While the Star Wars universe is an endless source of entertainment and thrilling narrative offshoots, it’s a little lacking in the “hard science” department. To lend a veneer of real physics governing the galaxy far far away, here’s a “scientifically accurate” take on the Death Star’s superlaser. Although while this Death Star superlaser’s a lot more realistic than the original, it’s not nearly as visually striking. In a few different senses.

Geeks Are Sexy picked up on the above take on a scientifically accurate Death Star superlaser, which VFX and animation artist Wyatt Hall created. Hall teamed up with YouTuber and Star Wars aficionado EckhartsLadder to make the video; the latest on the latter’s channel to explore one aspect or another from the classic space opera.

In the video Hall manipulates a clip from Episode VI. One in which the Death Star annihilates a fleet of Rebel ships with its superlaser. In the original Star Wars movie, according to the lore, the Death Star utilized eight kyber crystals placed in a ring to create its superlaser. The Death Star focused the eight energized crystals onto a single “focusing lens” at the center of the Imperial battle station, which consequently turned the individual beams into one superlaser that could fire out into space and explode things. (The version of the Death Star in Episode VI had a slightly different setup than this, but followed the same basic concept.)

EckhartsLadder

Hall’s version of the Death Star, on the other hand, uses eight individual IRL laser weapons.

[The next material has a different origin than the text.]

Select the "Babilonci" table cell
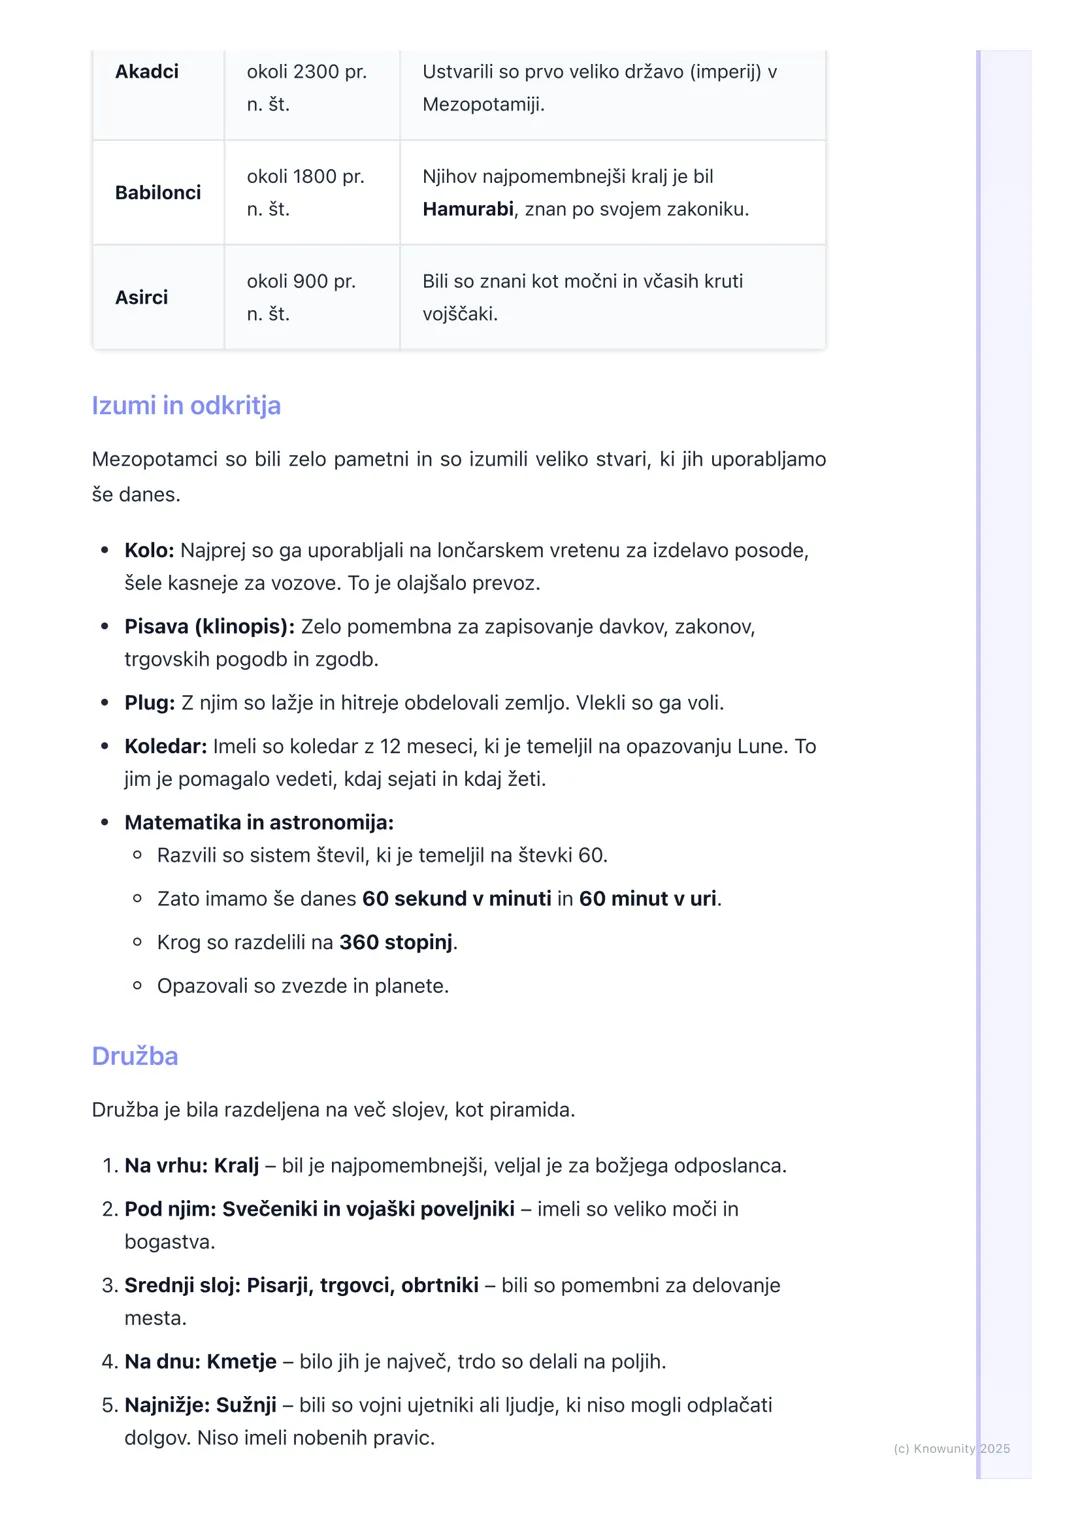This screenshot has height=1528, width=1080. click(x=158, y=193)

Unfortunately, the exact physical underpinnings behind Watt’s version of the Death Star’s superlaser are unclear. However, if we take a look at say, the AN/SEQ-3 Laser Weapon System aboard the USS Ponce, we can develop a loose theory.

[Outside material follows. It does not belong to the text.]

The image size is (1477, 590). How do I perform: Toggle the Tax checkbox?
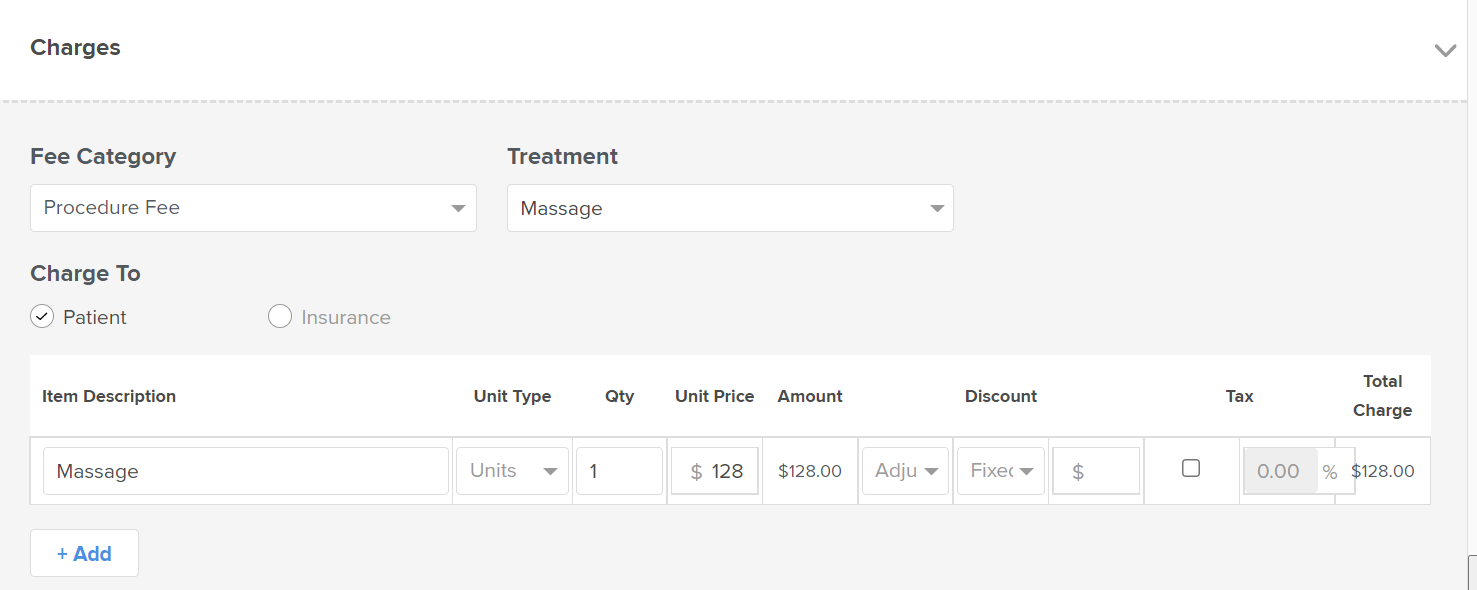coord(1191,468)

The AN/SEQ-3 Laser Weapon, which is still operational(!), uses pulses of laser light to blow stuff up. (Really.) In this video on YouTube the US Navy shows how the laser weapon works; deploying a high-energy infrared beam from a solid-state laser to blow objects to smithereens. Like the Death Star’s laser, the AN/SEQ-3 is powerful, but it offers no green lasers. Or—nearly—any type of visual light whatsoever that’d let us know the weapon’s active.

Lucasfilm

Accordingly, viewers cannot see Hall’s IRL Death Star superlaser in action à la the original films. Instead, we only see some flashes of green laser light focused onto a central mirror, and then Rebel ships exploding in space. The whole firing sequence is, of course, not as fantastical as the original. Although there is a split-second where we get to see the superlaser focus on one particular target, which is cool.

Despite the fact Hall’s Death Star superlaser isn’t as cinematic as the “real” thing, it’s just as frightening. Partially because it’s freaky to think that such a powerful weapon would be invisible until the destruction was done. And because it’s easy to imagine beefing up the AN/SEQ-3 to make something the Empire would love to use.